In the end, main outcomes and results on the development and application of the present FDCIM approach, with specific reference to the seismic engineering context, may be summarized as follows:

  • The theoretical framework of the FDCIM technique has been presented, starting from the underlying mathematical model and the basic governing equations, by aiming at a complete and exhaustive description of the method.

  • The developed FDCIM approach releases strong assumptions of earlier known element-level techniques, towards the simultaneous identification of modal parameters, input ground motion excitation and mass, damping and stiffness matrices at the element-level through an innovative two-stage iterative algorithm.

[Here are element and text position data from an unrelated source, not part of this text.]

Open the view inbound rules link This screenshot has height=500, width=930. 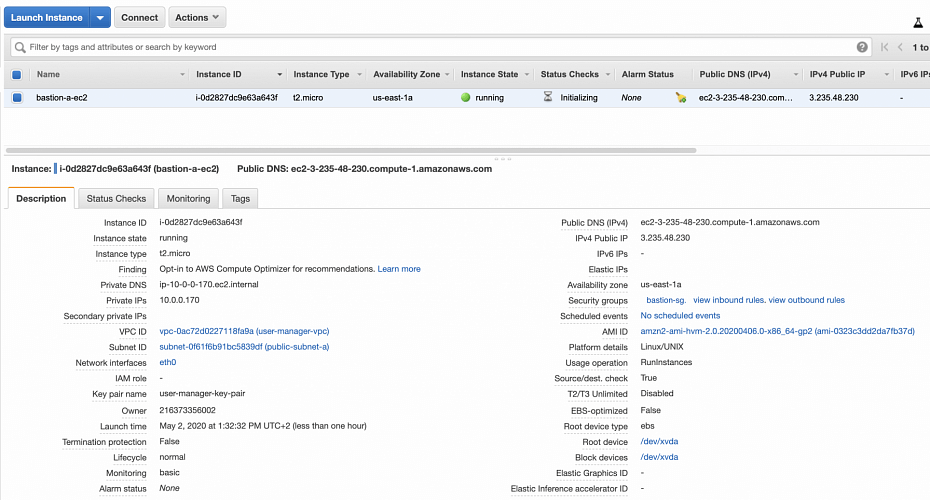[728, 300]
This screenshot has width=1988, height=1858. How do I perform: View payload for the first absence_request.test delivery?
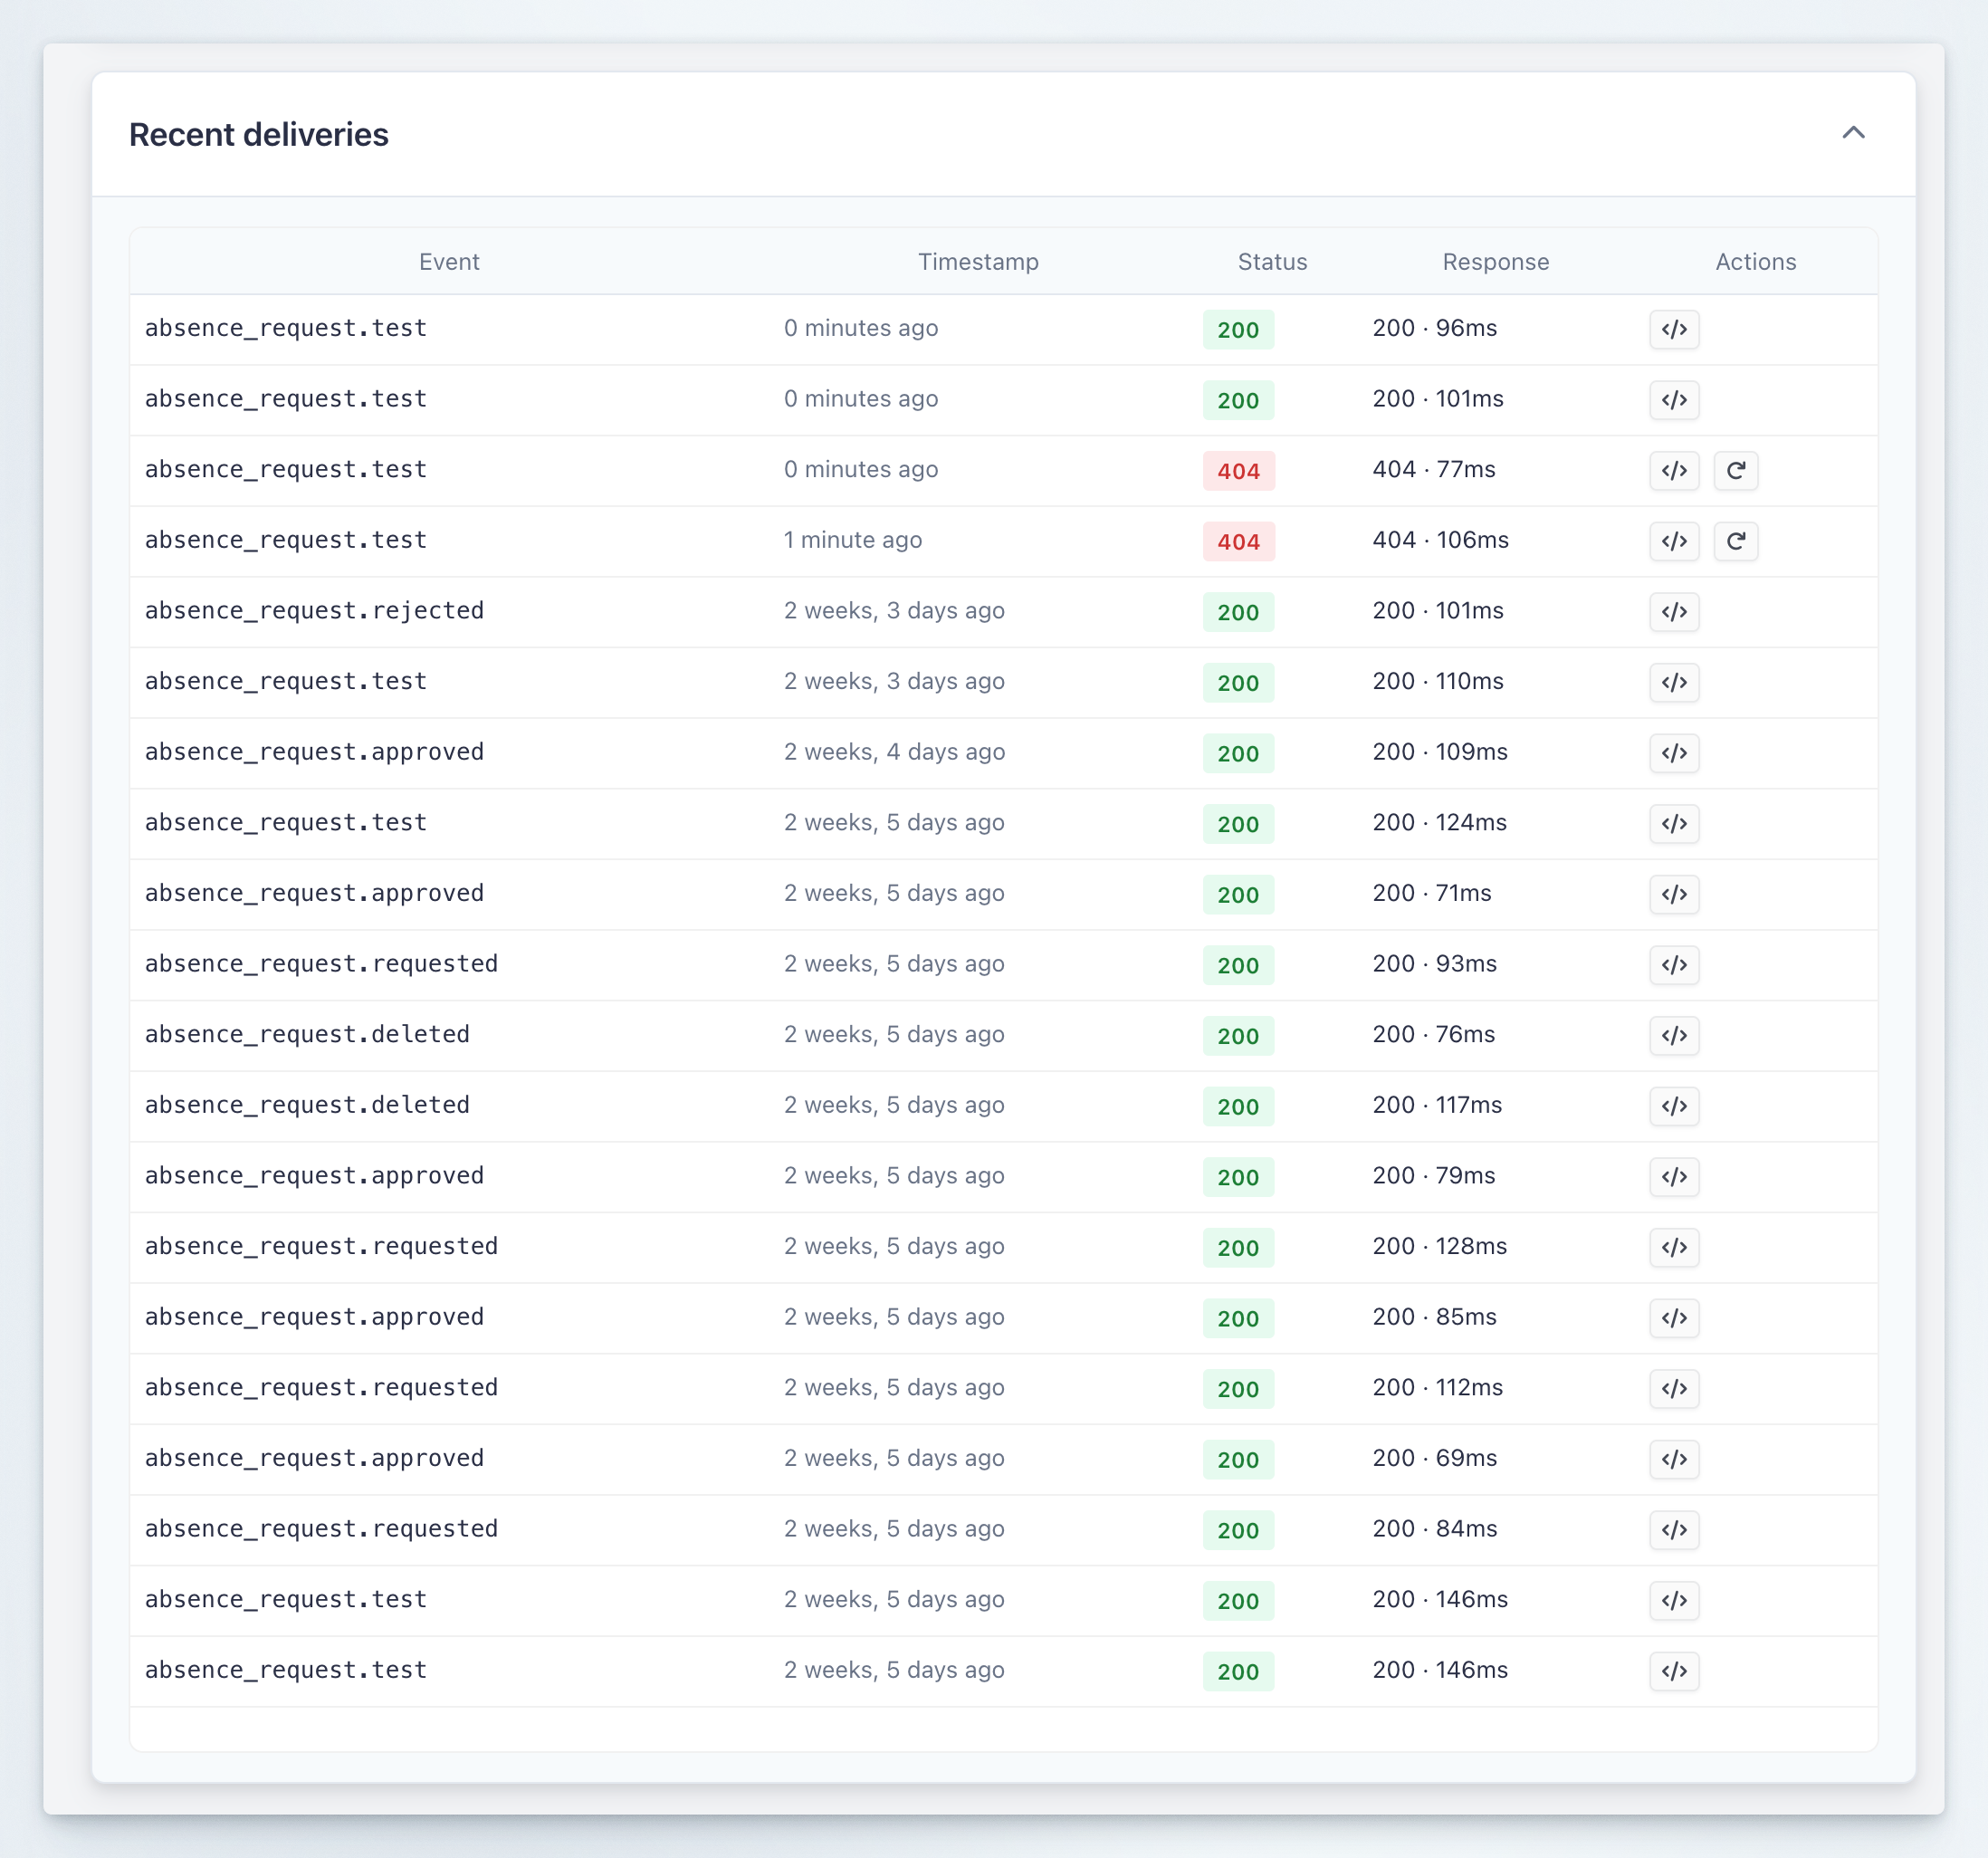coord(1674,329)
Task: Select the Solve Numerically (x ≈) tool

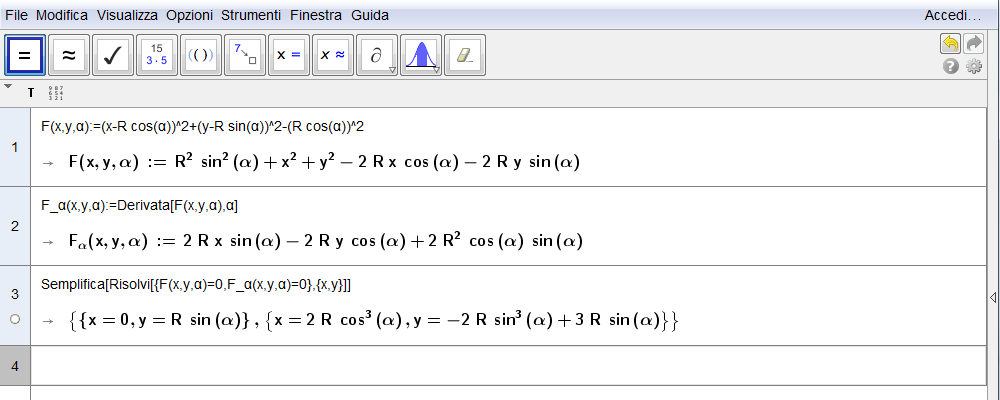Action: click(x=333, y=55)
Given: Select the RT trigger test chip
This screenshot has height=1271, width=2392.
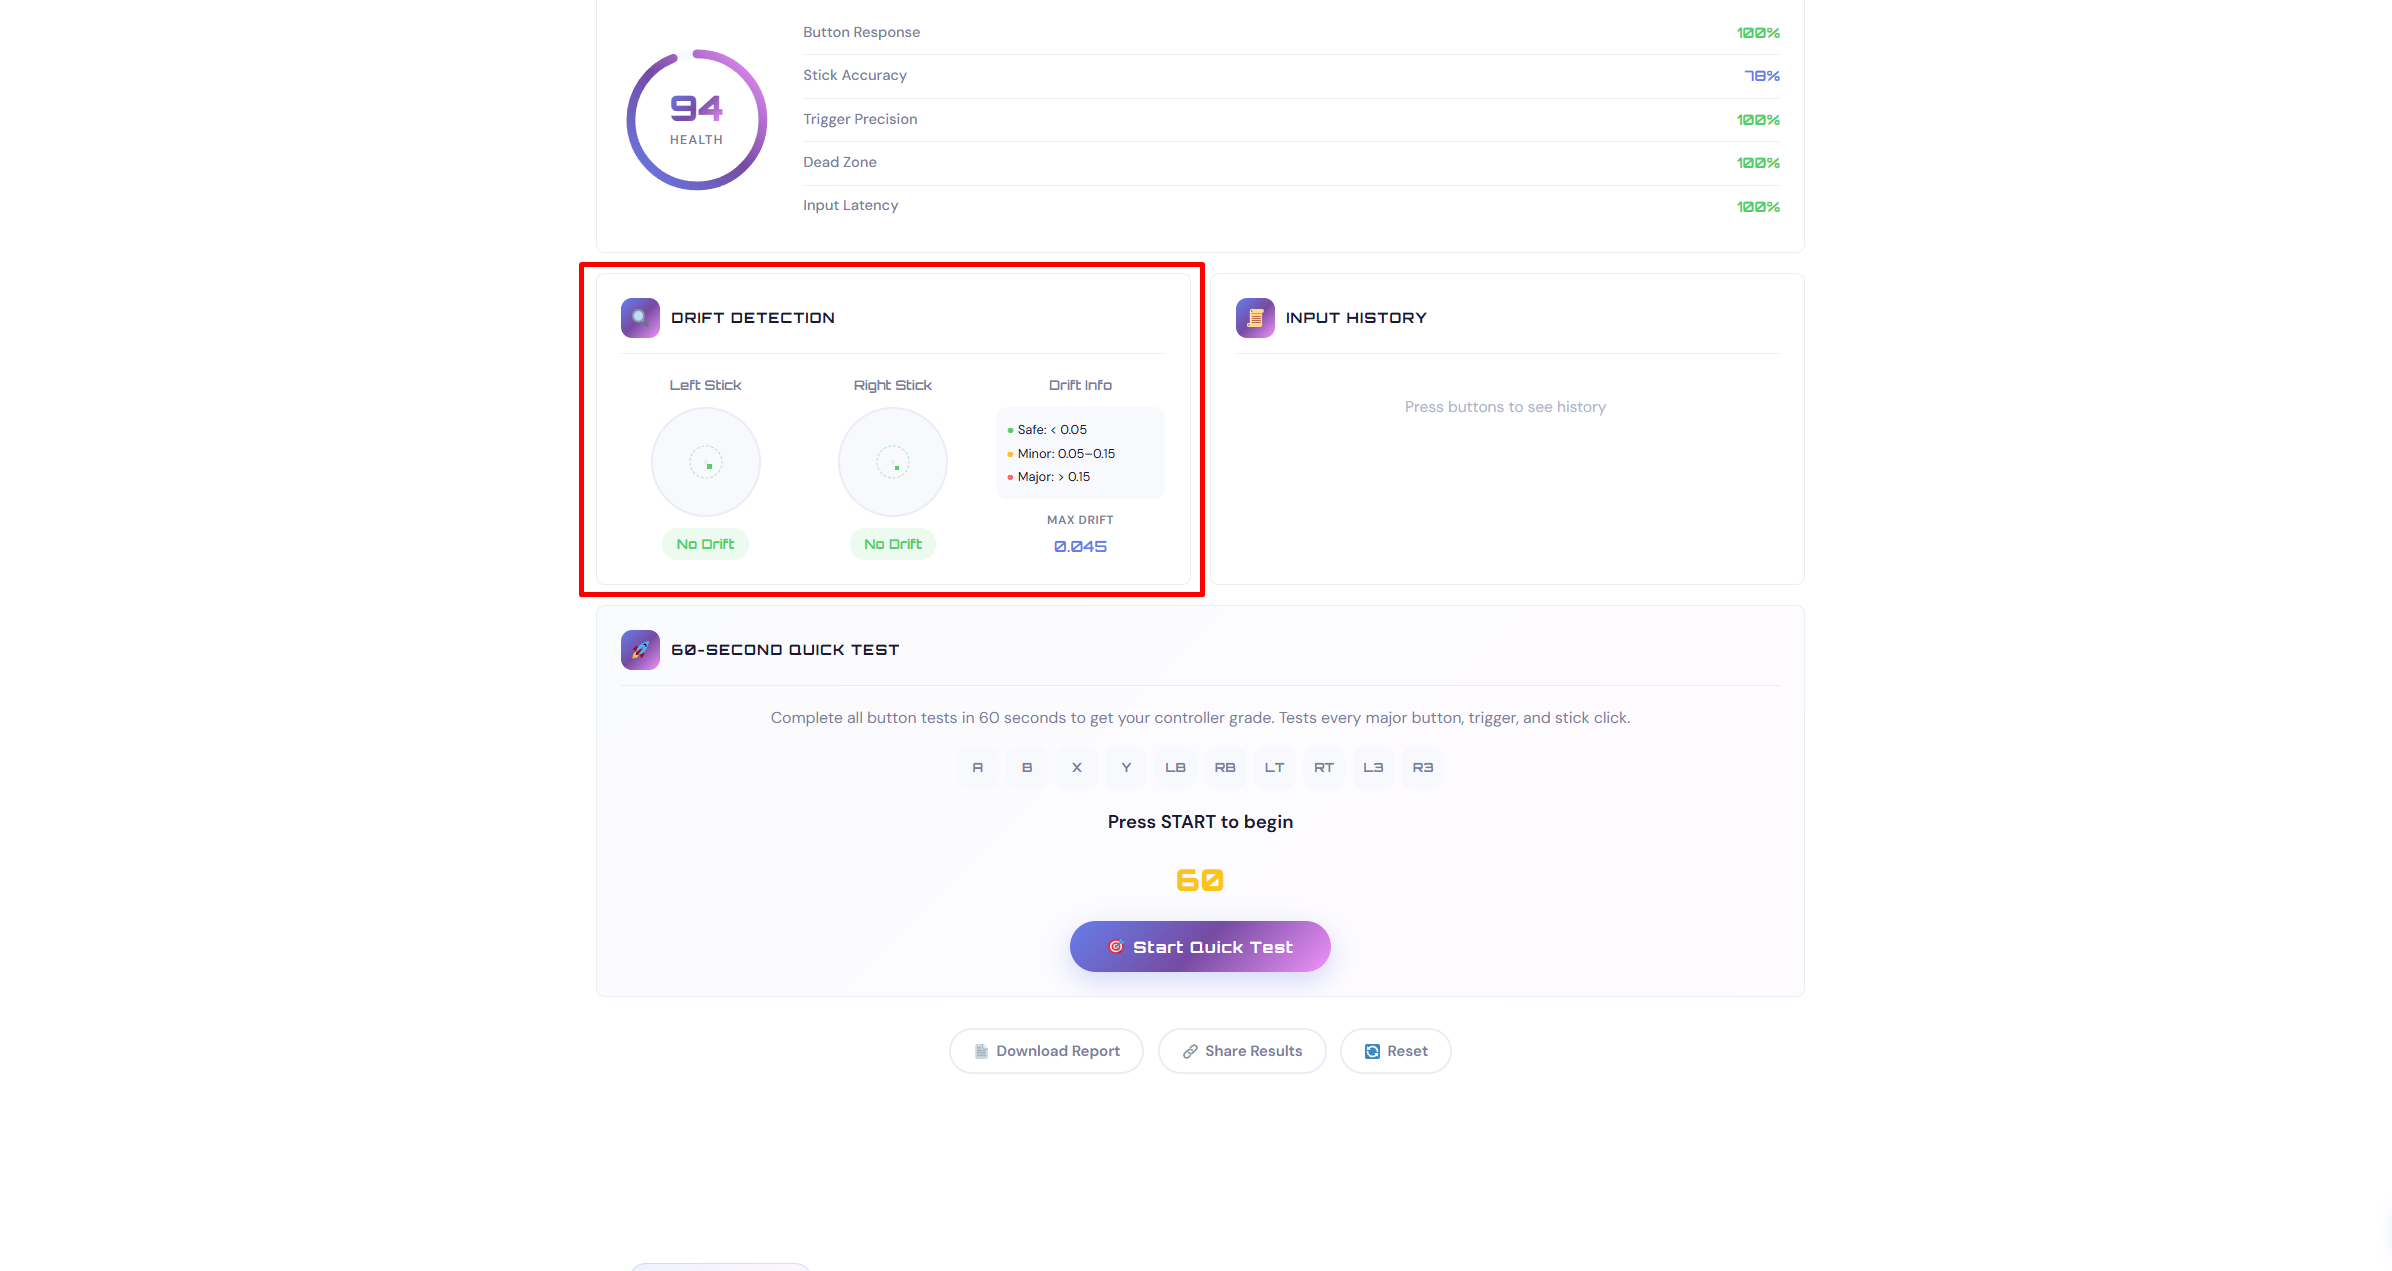Looking at the screenshot, I should [x=1324, y=768].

  • A Statistical Average technique, a modification process and a parameter projection strategy have been developed within the iterative algorithm and adopted to provide correct constraints and to achieve stronger and faster convergence on the identification estimates.

  • The proposed FDCIM method works in a completely-deterministic way, it is fully developed in State-Space form and it does not require continuous- to discrete-time transformations. Further, it does not depend on computational initialization conditions or on the state estimation, as it has been proven with the performed validation analyses.

  • Accurate estimates of all structural parameters have been provided, such as element-level mass, damping and stiffness matrices, by knowing only a single component of one of these matrices, or even by relying on an estimate of a global parameter of the structure, like for instance the total mass of the building.

  • The algorithm has been validated first with simulated data from a three-storey shear-type frame, by showing the achieved estimates for modal parameters, input ground motion excitation and element-level structural parameters, as a function of the adopted number of signal points, starting from the initial time instant. Effectiveness has been proven by relying on a minimum of 50 points to a maximum of 4000 points, i.e. on the entire signal.

  • The FDCIM approach is then applied to noise-corrupted earthquake-induced synthetic response signals, still on the three-storey frame, by considering various levels of added noise. The effective estimates coming out from the analyses further validated and confirmed the goodness of the present FDCIM identification approach, by aiming at getting closer to real conditions.

  • Finally, additional analyses with a more complex structural case, i.e. a realistic ten-storey frame from the literature have been performed, as a function of the adopted number of points and by using again noise-corrupted signals. These further and fully confirmed the results achieved from the present inverse analysis identification method.

Further on-going research will concern attempts with even more complex structures and several seismic ground motion excitations (synthetic signals), jointly with the later adoption of real earthquake-induced response data. Then, integration or support by the FDCIM to other common output-only methods working with State-Space parametric Time Domain frameworks will be addressed. Additional theoretical investigations on the FDCIM approach and on its possible further improvement will be the target of future work.